**Activity:**
Repeat the records word for word.

**Excerpts from a dataset:**
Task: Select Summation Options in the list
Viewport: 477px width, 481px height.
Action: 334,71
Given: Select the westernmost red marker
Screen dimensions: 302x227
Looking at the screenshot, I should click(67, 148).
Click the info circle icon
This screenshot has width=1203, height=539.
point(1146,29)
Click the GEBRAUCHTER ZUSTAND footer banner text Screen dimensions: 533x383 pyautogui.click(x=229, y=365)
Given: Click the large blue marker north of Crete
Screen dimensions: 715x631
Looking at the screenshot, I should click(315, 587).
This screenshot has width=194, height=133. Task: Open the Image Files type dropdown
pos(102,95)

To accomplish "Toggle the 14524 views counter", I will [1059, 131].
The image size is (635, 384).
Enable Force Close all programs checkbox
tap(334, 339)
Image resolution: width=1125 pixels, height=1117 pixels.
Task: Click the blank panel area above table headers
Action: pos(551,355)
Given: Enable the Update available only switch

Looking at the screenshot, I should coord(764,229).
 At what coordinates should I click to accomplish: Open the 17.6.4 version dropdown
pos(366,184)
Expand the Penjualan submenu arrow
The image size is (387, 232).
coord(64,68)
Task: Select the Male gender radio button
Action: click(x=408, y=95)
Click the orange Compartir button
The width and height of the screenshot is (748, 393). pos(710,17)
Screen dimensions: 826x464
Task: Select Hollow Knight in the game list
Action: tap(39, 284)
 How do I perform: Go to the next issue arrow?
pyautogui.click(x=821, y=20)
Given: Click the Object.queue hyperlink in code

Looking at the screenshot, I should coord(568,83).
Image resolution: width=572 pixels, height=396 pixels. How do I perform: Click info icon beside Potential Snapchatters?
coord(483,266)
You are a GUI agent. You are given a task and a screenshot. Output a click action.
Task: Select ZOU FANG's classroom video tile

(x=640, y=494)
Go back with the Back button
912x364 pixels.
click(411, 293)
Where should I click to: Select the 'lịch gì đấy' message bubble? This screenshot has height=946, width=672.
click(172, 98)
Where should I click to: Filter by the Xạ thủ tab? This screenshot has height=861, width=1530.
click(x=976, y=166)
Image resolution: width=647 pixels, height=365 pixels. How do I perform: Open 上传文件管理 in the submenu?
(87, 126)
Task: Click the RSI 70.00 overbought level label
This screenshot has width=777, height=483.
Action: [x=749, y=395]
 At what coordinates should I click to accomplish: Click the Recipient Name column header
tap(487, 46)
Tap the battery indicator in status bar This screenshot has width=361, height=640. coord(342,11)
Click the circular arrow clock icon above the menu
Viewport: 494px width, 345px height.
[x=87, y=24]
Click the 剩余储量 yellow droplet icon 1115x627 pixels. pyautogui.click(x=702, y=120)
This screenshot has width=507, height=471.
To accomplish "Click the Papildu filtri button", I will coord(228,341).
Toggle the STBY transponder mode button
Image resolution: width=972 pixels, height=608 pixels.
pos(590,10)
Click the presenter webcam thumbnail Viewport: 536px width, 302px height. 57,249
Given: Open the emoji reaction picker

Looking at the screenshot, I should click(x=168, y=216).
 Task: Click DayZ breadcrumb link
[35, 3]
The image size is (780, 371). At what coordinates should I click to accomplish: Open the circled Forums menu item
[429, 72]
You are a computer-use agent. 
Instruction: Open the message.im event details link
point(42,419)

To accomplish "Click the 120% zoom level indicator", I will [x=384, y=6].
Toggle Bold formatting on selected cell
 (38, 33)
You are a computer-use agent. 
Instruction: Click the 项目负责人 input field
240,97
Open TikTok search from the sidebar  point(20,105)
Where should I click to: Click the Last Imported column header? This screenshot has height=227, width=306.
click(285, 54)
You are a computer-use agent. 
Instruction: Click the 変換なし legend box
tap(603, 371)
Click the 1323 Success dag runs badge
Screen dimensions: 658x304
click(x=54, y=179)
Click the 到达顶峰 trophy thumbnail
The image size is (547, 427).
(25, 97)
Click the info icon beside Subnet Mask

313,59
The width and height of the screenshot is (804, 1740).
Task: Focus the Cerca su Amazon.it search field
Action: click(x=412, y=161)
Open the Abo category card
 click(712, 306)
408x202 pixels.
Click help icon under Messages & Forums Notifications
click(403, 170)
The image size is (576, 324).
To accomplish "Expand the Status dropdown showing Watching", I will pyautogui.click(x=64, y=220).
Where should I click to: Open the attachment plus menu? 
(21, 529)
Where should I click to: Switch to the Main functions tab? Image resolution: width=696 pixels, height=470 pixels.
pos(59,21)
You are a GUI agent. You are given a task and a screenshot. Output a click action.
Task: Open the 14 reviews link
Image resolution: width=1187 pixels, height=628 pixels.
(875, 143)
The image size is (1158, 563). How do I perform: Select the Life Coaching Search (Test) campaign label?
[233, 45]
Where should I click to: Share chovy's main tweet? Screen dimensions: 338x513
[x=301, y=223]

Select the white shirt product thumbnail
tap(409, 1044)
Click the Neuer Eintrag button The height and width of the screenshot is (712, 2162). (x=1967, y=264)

**Solution:**
Task: Select Summation Options in the list
Viewport: 477px width, 481px height.
Action: 334,71
Given: Select the westernmost red marker
Screen dimensions: 302x227
Looking at the screenshot, I should click(67, 148).
Click the info circle icon
This screenshot has width=1203, height=539.
point(1146,29)
Click the GEBRAUCHTER ZUSTAND footer banner text Screen dimensions: 533x383 pyautogui.click(x=229, y=365)
Given: Click the large blue marker north of Crete
Screen dimensions: 715x631
Looking at the screenshot, I should click(315, 587).
This screenshot has width=194, height=133. Task: Open the Image Files type dropdown
pos(102,95)

To accomplish "Toggle the 14524 views counter", I will [1059, 131].
The image size is (635, 384).
Enable Force Close all programs checkbox
tap(334, 339)
Image resolution: width=1125 pixels, height=1117 pixels.
Task: Click the blank panel area above table headers
Action: pos(551,355)
Given: Enable the Update available only switch

Looking at the screenshot, I should coord(764,229).
 At what coordinates should I click to accomplish: Open the 17.6.4 version dropdown
pos(366,184)
Expand the Penjualan submenu arrow
The image size is (387, 232).
coord(64,68)
Task: Select the Male gender radio button
Action: click(x=408, y=95)
Click the orange Compartir button
The width and height of the screenshot is (748, 393). pos(710,17)
Screen dimensions: 826x464
Task: Select Hollow Knight in the game list
Action: tap(39, 284)
 How do I perform: Go to the next issue arrow?
pyautogui.click(x=821, y=20)
Given: Click the Object.queue hyperlink in code

Looking at the screenshot, I should coord(568,83).
Image resolution: width=572 pixels, height=396 pixels. How do I perform: Click info icon beside Potential Snapchatters?
coord(483,266)
You are a GUI agent. You are given a task and a screenshot. Output a click action.
Task: Select ZOU FANG's classroom video tile

(x=640, y=494)
Go back with the Back button
912x364 pixels.
click(411, 293)
Where should I click to: Select the 'lịch gì đấy' message bubble? This screenshot has height=946, width=672.
click(172, 98)
Where should I click to: Filter by the Xạ thủ tab? This screenshot has height=861, width=1530.
click(x=976, y=166)
Image resolution: width=647 pixels, height=365 pixels. How do I perform: Open 上传文件管理 in the submenu?
(87, 126)
Task: Click the RSI 70.00 overbought level label
This screenshot has width=777, height=483.
Action: [x=749, y=395]
 At what coordinates should I click to accomplish: Click the Recipient Name column header
tap(487, 46)
Tap the battery indicator in status bar This screenshot has width=361, height=640. coord(342,11)
Click the circular arrow clock icon above the menu
Viewport: 494px width, 345px height.
[x=87, y=24]
Click the 剩余储量 yellow droplet icon 1115x627 pixels. pyautogui.click(x=702, y=120)
This screenshot has width=507, height=471.
To accomplish "Click the Papildu filtri button", I will coord(228,341).
Toggle the STBY transponder mode button
Image resolution: width=972 pixels, height=608 pixels.
pos(590,10)
Click the presenter webcam thumbnail Viewport: 536px width, 302px height. 57,249
Given: Open the emoji reaction picker

Looking at the screenshot, I should click(x=168, y=216).
 Task: Click DayZ breadcrumb link
[35, 3]
The image size is (780, 371). At what coordinates should I click to accomplish: Open the circled Forums menu item
[429, 72]
You are a computer-use agent. 
Instruction: Open the message.im event details link
point(42,419)

To accomplish "Click the 120% zoom level indicator", I will [x=384, y=6].
Toggle Bold formatting on selected cell
 (38, 33)
You are a computer-use agent. 
Instruction: Click the 项目负责人 input field
240,97
Open TikTok search from the sidebar  point(20,105)
Where should I click to: Click the Last Imported column header? This screenshot has height=227, width=306.
click(285, 54)
You are a computer-use agent. 
Instruction: Click the 変換なし legend box
tap(603, 371)
Click the 1323 Success dag runs badge
Screen dimensions: 658x304
click(x=54, y=179)
Click the 到达顶峰 trophy thumbnail
The image size is (547, 427).
(25, 97)
Click the info icon beside Subnet Mask

313,59
The width and height of the screenshot is (804, 1740).
Task: Focus the Cerca su Amazon.it search field
Action: click(x=412, y=161)
Open the Abo category card
 click(712, 306)
408x202 pixels.
Click help icon under Messages & Forums Notifications
click(403, 170)
The image size is (576, 324).
To accomplish "Expand the Status dropdown showing Watching", I will pyautogui.click(x=64, y=220).
Where should I click to: Open the attachment plus menu? 
(21, 529)
Where should I click to: Switch to the Main functions tab? Image resolution: width=696 pixels, height=470 pixels.
pos(59,21)
You are a GUI agent. You are given a task and a screenshot. Output a click action.
Task: Open the 14 reviews link
Image resolution: width=1187 pixels, height=628 pixels.
(875, 143)
The image size is (1158, 563). How do I perform: Select the Life Coaching Search (Test) campaign label?
[233, 45]
Where should I click to: Share chovy's main tweet? Screen dimensions: 338x513
[x=301, y=223]

Select the white shirt product thumbnail
tap(409, 1044)
Click the Neuer Eintrag button The height and width of the screenshot is (712, 2162). (x=1967, y=264)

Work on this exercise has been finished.